An open standard for defining crossplatform, composable AI models

What is model.yaml?

AI models are often available in multiple formats and variants, while different machines support diverse engines such as llama.cpp and MLX. This diversity can make it challenging to manage and deploy models effectively.

model.yaml addresses this challenge by providing a unified configuration format that defines all possible sources and formats of a model. It delegates the responsibility to the runtime to determine the most suitable variant to download and the appropriate engine to use, ensuring seamless compatibility and efficient deployment.

Key Features:

  • Open Standard
  • Cross-platform
  • Composable
  • First Draft
model: org/model-name
base:
  - key: user/model-file
    sources:
      - type: huggingface
        user: huggingface-user
        repo: model-repo

Specification (Draft 1.0)

The model.yaml standard defines a structured way to specify AI models, their sources, configurations, and metadata. Feel free to contribute to this open standard as it evolves.

You can find a TypeScript definition of the specification in lmstudio.js.

Core Fields

model (Required)

The identifier for the model in the format organization/name. This determines where the model will be published and how it's referenced.

model: meta/qwen3-8b

base (Required)

Defines the underlying model(s) that this virtual model points to. Can be either:

  • A string referencing another virtual model, forming a chain
  • An array of concrete model specifications with download sources
base:
  - key: lmstudio-community/qwen3-8b-gguf
    sources:
      - type: huggingface
        user: lmstudio-community
        repo: Qwen-3-8B-GGUF

Configuration & Metadata

metadataOverrides (Optional)

Overrides metadata for the model, which can differ from the base model. This helps platforms understand the model's capabilities.

metadataOverrides:
  domain: llm
  architectures:
    - llama
  compatibilityTypes:
    - gguf
    - safetensors
  paramsStrings:
    - 1B
  minMemoryUsageBytes: 1000000000
  contextLengths:
    - 131072
  trainedForToolUse: mixed
  vision: false
  • domain: The domain type of the model (e.g., llm, embedding).
  • architectures: Array of model architecture names (e.g., llama, qwen2).
  • compatibilityTypes: Array of format types the model supports (e.g., gguf, safetensors).
  • paramsStrings: Human-readable parameter size labels (e.g., 1B, 7B).
  • minMemoryUsageBytes: Minimum RAM required to load the model in bytes.
  • contextLengths: Array of supported context window sizes.
  • trainedForToolUse: Whether the model supports tool use (true, false, or mixed).
  • vision: Whether the model supports processing images (true, false, or mixed).

config (Optional)

Built-in configurations for the model, applying preset configurations for loading or runtime operation.

config:
  operation:
    fields:
      - key: llm.prediction.topKSampling
        value: 20
      - key: llm.prediction.minPSampling
        value:
          checked: true
          value: 0

Customization

customFields (Optional)

User-configurable options that affect the model's behavior.

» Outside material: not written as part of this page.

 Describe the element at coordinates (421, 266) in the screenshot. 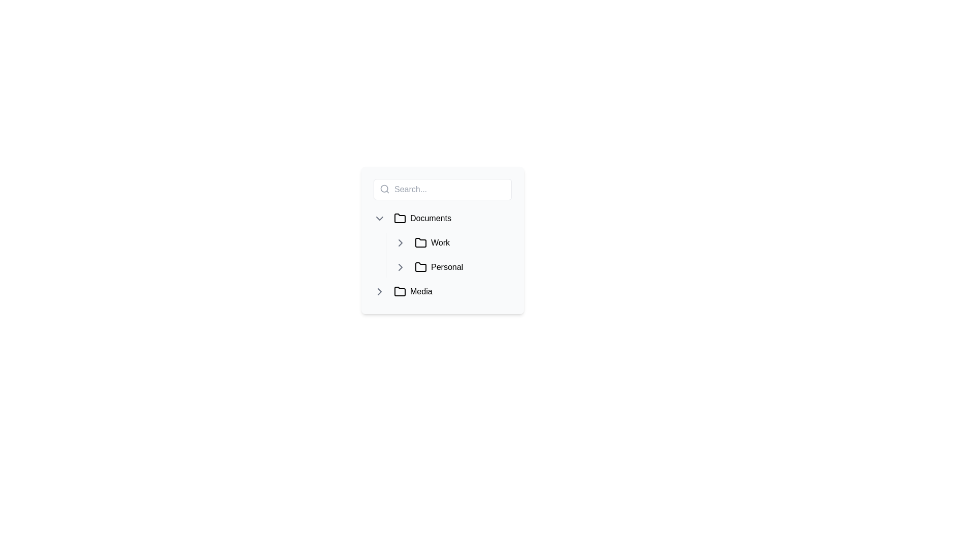

I see `the folder icon element that is styled in a minimalist manner and is located next to the 'Personal' label` at that location.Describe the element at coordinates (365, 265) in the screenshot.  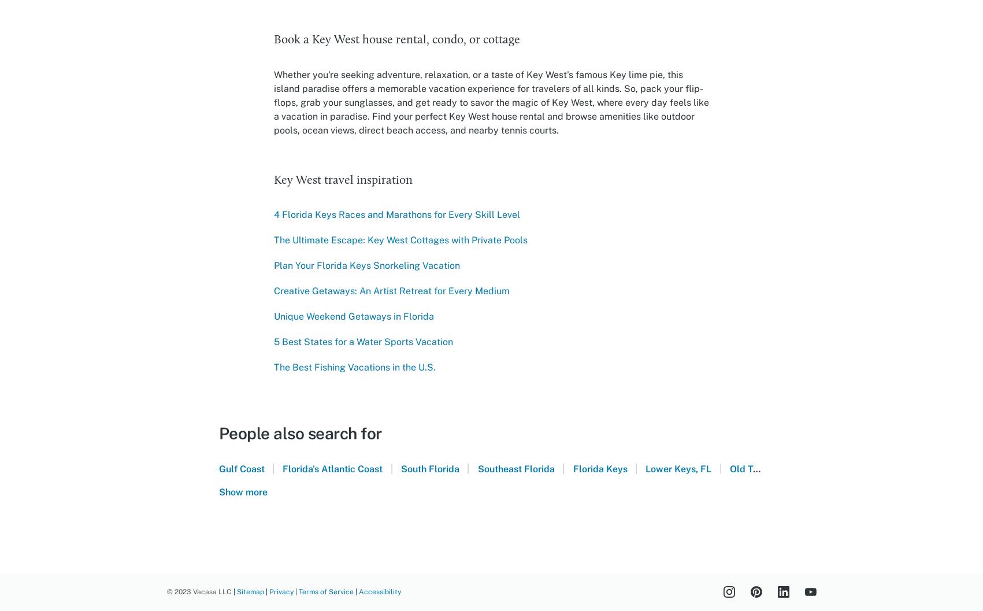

Each field can trigger effects like changing variables or modifying the system prompt.

customFields:
  - key: enableThinking
    displayName: Enable Thinking
    description: Enable the model to think before answering.
    type: boolean
    defaultValue: true
    effects:
      - type: setJinjaVariable
        variable: enable_thinking
  • key: Unique identifier for the field.
  • displayName: Human-readable name shown in UI.
  • description: Explains the field's purpose.
  • type: Data type (boolean or string).
  • defaultValue: Initial value.
  • effects: What effects to apply.

suggestions (Optional)

Dynamic configuration recommendations based on conditions. These appear in the UI when conditions are met.

suggestions:
  - message: The following parameters are recommended for thinking mode
    conditions:
      - type: equals
        key: $.enableThinking
        value: true
    fields:
      - key: llm.prediction.temperature
        value: 0.6
  • message: Text shown to the user.
  • conditions: When the suggestion should appear.
  • fields: Configuration values to apply.

Complete Example

model: qwen/qwen3-8b
base:
  - key: lmstudio-community/qwen3-8b-gguf
    sources:
      - type: huggingface
        user: lmstudio-community
        repo: Qwen-3-8B-GGUF
metadataOverrides:
  domain: llm
  architectures:
    - llama
  compatibilityTypes:
    - gguf
    - safetensors
  paramsStrings:
    - 1B
  minMemoryUsageBytes: 1000000000
  contextLengths:
    - 131072
  trainedForToolUse: mixed
  vision: false
config:
  operation:
    fields:
      - key: llm.prediction.topKSampling
        value: 20
      - key: llm.prediction.minPSampling
        value:
          checked: true
          value: 0
customFields:
  - key: enableThinking
    displayName: Enable Thinking
    description: Enable the model to think before answering.
    type: boolean
    defaultValue: true
    effects:
      - type: setJinjaVariable
        variable: enable_thinking
suggestions:
  - message: The following parameters are recommended for thinking mode
    conditions:
      - type: equals
        key: $.enableThinking
        value: true
    fields:
      - key: llm.prediction.temperature
        value: 0.6

Why Use model.yaml?

Composability

Build model chains by referencing other models, creating a stack of configurations.

Cross-Platform

Define once, run anywhere that supports the standard, regardless of hardware or software.

Preconfigured

Models come with optimal default settings built in, improving out-of-the-box performance.

Adaptable

Custom fields enable dynamic behavior changes without modifying the core model.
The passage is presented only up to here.